127BLÖSS (T), FRICKEY (A), La femme dans la société française, PUF, Que sais-je ? 1994, 128p

128 BOURDIEU (P), La domination masculine, seuil , 1998, 139p.

***

L’origine sociale des étudiants Erasmus semble être la variable qui influence le plus, de manière au moins indirecte, les pratiques culturelles et de loisirs des étudiants Erasmus. Néanmoins, l’éloignement de la famille, du pays d’origine et la volonté de se récréer un cercle affectif rassurant rendent la pratique de certaines activités solitaires moins fréquentes à l’étranger. En fait, le choix des pratiques chez les étudiants Erasmus sera fonction de la perception et de l’appréciation des profits, immédiats ou différés, qu’elles sont censées procurer.

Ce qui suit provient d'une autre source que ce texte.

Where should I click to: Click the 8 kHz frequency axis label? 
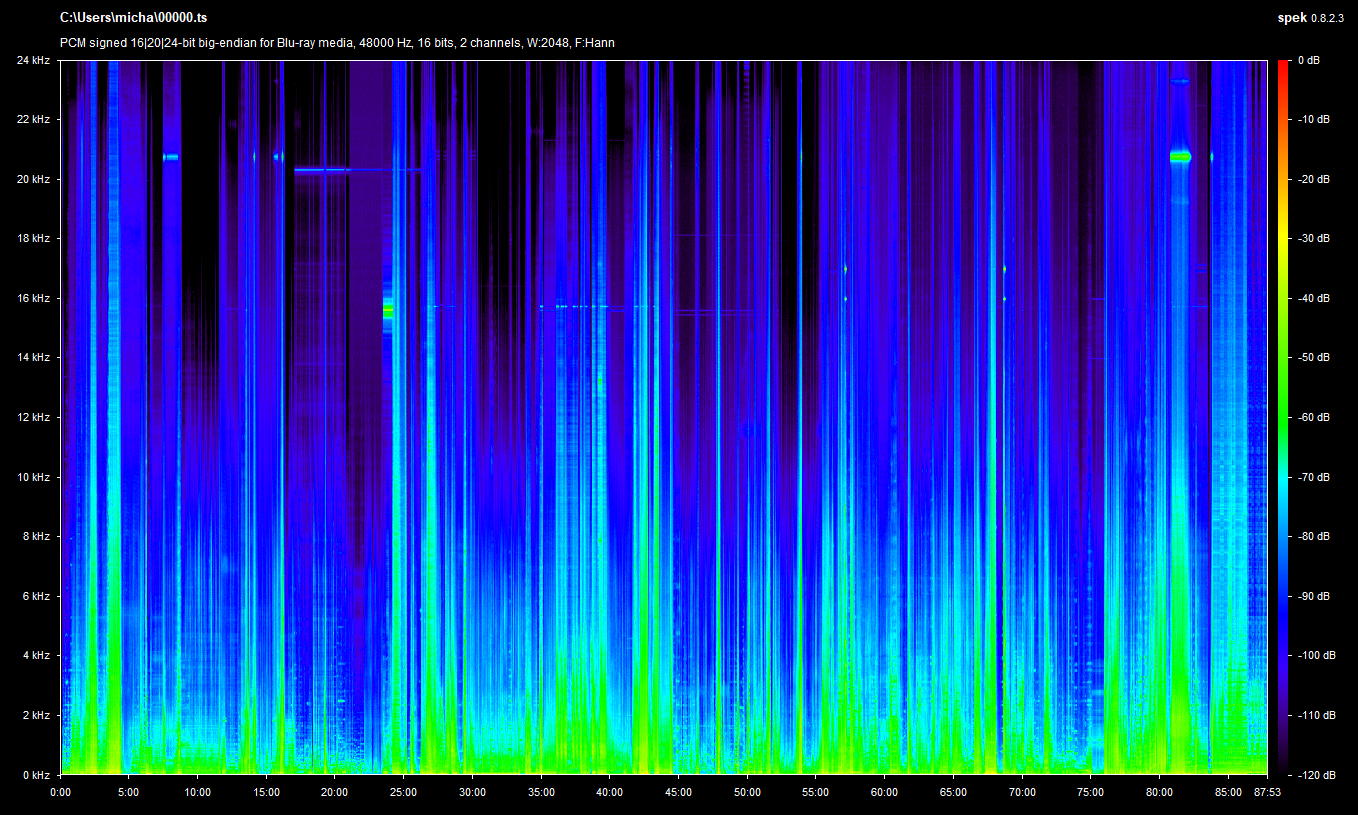pyautogui.click(x=35, y=536)
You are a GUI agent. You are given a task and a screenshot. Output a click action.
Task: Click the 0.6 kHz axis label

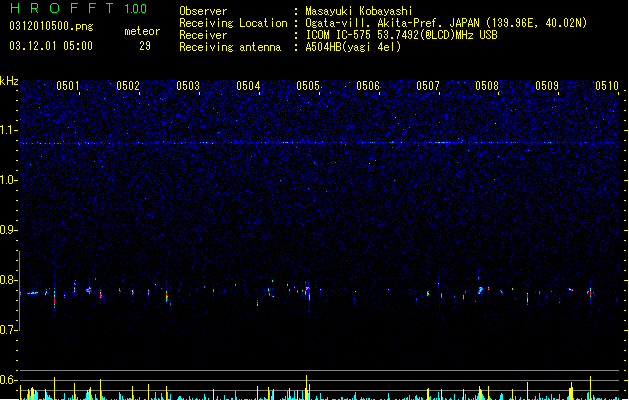9,380
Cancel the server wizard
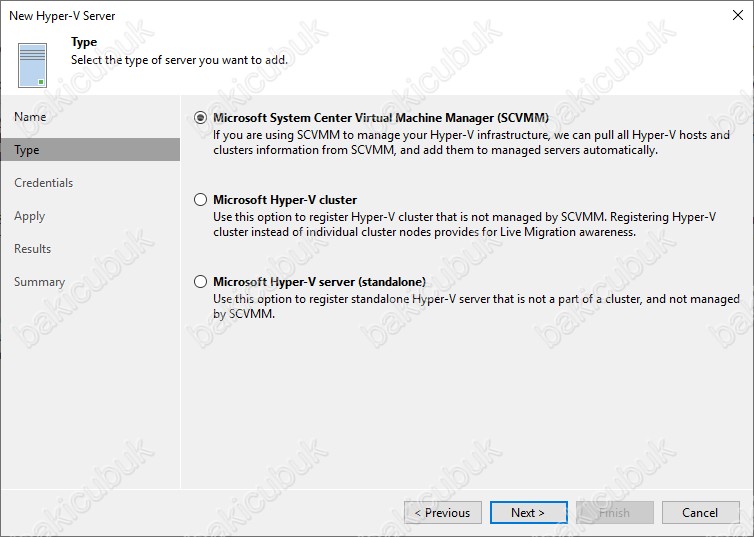 pyautogui.click(x=700, y=513)
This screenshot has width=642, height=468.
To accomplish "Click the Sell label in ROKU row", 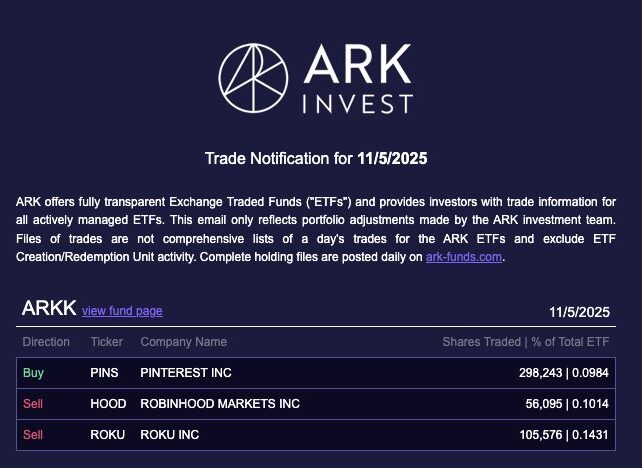I will tap(33, 435).
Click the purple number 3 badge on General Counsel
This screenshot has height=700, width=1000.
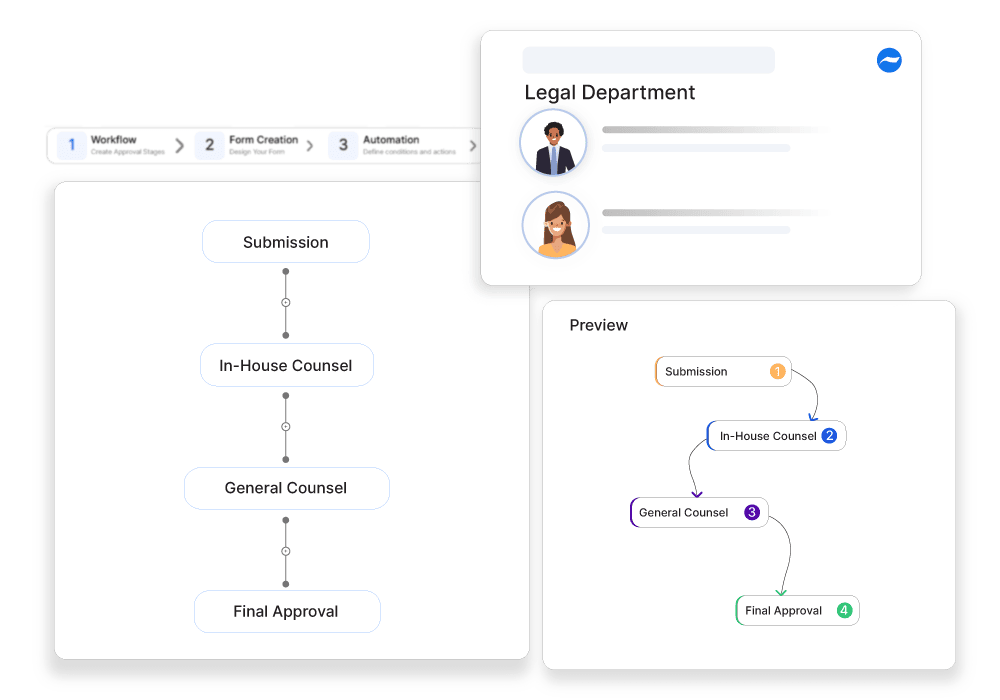[750, 512]
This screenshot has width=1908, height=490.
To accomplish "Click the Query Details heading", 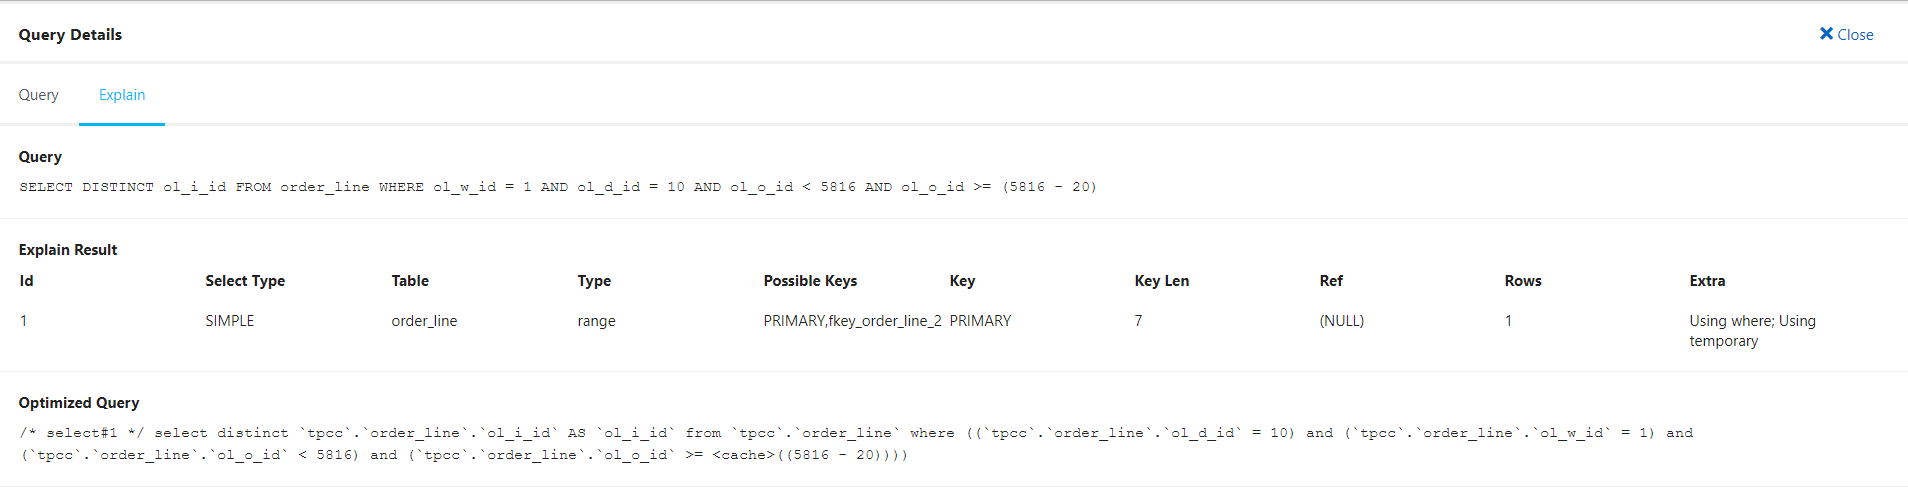I will click(x=70, y=34).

Il dépendra aussi de la variation des coûts économiques, culturels et aussi corporels qu’elles impliquent. En tous les cas, c’est parce que les étudiants Erasmus sont en moyenne d’origine sociale plus élevée que leurs confrères sédentaires, qu’ils adopteront un mode de vie « stylisé », « narré » où le primat conféré à la forme prime sur la fonction. Ceci les conduit à rechercher le pittoresque et à définir leur expérience comme unique et formatrice.

Nous verrons dans la partie suivante comment le « nous » Erasmus, se définit et s’affirme dans la différence. La primauté du discours sur les pratiques, la réponse à l’injonction de distinction et d’épanouissement personnel chez les étudiants Erasmus, légitime une norme sociale diffuse dans les couches moyennes et supérieures des sociétés occidentales. Norme sociale à laquelle il faut adhérer pour assurer sa préséance.